[Provided material]
============================================================

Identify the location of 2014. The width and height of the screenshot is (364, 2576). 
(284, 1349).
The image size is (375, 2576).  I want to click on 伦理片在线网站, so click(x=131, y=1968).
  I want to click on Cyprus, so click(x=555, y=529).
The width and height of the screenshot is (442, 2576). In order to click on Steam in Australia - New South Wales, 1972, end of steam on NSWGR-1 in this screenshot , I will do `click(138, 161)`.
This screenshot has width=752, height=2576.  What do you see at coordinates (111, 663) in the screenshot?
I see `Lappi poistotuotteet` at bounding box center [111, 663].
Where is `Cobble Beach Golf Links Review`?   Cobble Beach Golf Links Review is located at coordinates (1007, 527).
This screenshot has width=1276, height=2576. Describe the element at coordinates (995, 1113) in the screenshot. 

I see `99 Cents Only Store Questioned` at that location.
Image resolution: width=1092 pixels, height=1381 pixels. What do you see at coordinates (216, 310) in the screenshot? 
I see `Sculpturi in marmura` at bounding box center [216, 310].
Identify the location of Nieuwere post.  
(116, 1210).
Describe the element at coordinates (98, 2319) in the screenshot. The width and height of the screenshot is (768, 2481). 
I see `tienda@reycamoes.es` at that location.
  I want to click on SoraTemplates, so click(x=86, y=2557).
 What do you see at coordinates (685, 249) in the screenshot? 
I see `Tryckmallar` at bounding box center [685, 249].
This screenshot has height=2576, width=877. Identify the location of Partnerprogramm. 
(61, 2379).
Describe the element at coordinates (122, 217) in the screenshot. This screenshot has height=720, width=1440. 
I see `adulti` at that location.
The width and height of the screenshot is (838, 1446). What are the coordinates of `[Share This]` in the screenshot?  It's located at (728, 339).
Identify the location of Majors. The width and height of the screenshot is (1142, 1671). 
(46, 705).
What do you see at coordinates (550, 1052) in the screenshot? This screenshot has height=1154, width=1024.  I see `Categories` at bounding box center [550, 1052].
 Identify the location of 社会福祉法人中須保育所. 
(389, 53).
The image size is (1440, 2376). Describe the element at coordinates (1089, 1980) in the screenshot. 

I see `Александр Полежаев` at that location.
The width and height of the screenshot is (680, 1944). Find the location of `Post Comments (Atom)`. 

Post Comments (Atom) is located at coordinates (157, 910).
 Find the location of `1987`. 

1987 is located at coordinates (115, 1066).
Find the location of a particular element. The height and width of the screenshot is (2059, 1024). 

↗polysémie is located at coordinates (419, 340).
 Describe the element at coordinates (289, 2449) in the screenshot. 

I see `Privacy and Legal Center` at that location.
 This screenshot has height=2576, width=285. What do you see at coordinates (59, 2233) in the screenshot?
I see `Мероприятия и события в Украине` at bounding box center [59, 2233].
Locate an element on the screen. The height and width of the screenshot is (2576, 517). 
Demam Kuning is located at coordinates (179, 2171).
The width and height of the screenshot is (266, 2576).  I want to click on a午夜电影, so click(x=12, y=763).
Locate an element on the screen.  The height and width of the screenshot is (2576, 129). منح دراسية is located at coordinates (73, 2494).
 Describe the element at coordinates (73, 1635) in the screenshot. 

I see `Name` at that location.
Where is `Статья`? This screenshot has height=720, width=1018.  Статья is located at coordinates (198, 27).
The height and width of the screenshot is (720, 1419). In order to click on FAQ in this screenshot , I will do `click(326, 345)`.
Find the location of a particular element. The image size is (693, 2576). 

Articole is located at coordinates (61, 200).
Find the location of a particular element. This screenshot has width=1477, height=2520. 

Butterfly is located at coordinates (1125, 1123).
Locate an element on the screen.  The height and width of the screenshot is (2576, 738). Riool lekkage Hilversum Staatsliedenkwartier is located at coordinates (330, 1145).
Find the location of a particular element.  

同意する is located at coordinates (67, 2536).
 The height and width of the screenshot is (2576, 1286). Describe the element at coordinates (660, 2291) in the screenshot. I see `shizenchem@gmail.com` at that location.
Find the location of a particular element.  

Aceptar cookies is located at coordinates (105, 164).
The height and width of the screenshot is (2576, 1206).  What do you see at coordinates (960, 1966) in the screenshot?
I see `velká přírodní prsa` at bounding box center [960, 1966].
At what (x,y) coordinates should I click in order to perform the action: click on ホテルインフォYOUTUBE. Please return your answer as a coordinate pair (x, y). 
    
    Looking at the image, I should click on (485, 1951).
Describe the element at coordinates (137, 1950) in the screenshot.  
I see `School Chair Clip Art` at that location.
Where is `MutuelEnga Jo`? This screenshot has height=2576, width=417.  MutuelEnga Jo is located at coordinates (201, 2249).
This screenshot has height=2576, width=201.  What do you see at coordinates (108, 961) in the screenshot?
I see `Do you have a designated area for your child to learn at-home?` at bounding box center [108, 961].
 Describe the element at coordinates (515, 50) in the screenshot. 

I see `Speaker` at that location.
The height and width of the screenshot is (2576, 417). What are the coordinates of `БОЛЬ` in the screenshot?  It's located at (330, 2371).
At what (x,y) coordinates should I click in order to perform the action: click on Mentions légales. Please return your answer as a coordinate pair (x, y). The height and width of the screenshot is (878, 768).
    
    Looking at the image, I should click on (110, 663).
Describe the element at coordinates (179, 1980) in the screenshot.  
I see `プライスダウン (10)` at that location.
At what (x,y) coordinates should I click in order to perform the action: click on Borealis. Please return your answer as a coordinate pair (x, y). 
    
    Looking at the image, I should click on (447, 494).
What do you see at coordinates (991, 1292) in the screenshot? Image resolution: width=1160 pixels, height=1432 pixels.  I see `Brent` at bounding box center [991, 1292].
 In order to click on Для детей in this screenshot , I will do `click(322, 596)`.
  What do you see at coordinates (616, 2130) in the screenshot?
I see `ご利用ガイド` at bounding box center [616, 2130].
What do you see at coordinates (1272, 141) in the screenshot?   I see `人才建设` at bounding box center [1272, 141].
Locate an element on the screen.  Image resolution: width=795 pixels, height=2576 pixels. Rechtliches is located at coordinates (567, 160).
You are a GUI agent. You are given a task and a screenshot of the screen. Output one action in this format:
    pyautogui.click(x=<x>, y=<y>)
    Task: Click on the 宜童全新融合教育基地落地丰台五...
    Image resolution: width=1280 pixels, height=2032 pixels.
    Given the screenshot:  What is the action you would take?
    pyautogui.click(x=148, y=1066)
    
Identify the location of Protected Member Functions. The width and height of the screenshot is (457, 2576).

============================================================

[Direction]
Give the entries from the line containing "What do you see at coordinates (1272, 141)" through the line containing "pyautogui.click(x=148, y=1066)" as a numbered list, leaving out any blank lines.

[Solution to this problem]
1. What do you see at coordinates (1272, 141) in the screenshot?   I see `人才建设` at bounding box center [1272, 141].
2. Locate an element on the screen.  Image resolution: width=795 pixels, height=2576 pixels. Rechtliches is located at coordinates (567, 160).
3. You are a GUI agent. You are given a task and a screenshot of the screen. Output one action in this format:
4.     pyautogui.click(x=<x>, y=<y>)
5.     Task: Click on the 宜童全新融合教育基地落地丰台五...
6.     Image resolution: width=1280 pixels, height=2032 pixels.
7.     Given the screenshot:  What is the action you would take?
8.     pyautogui.click(x=148, y=1066)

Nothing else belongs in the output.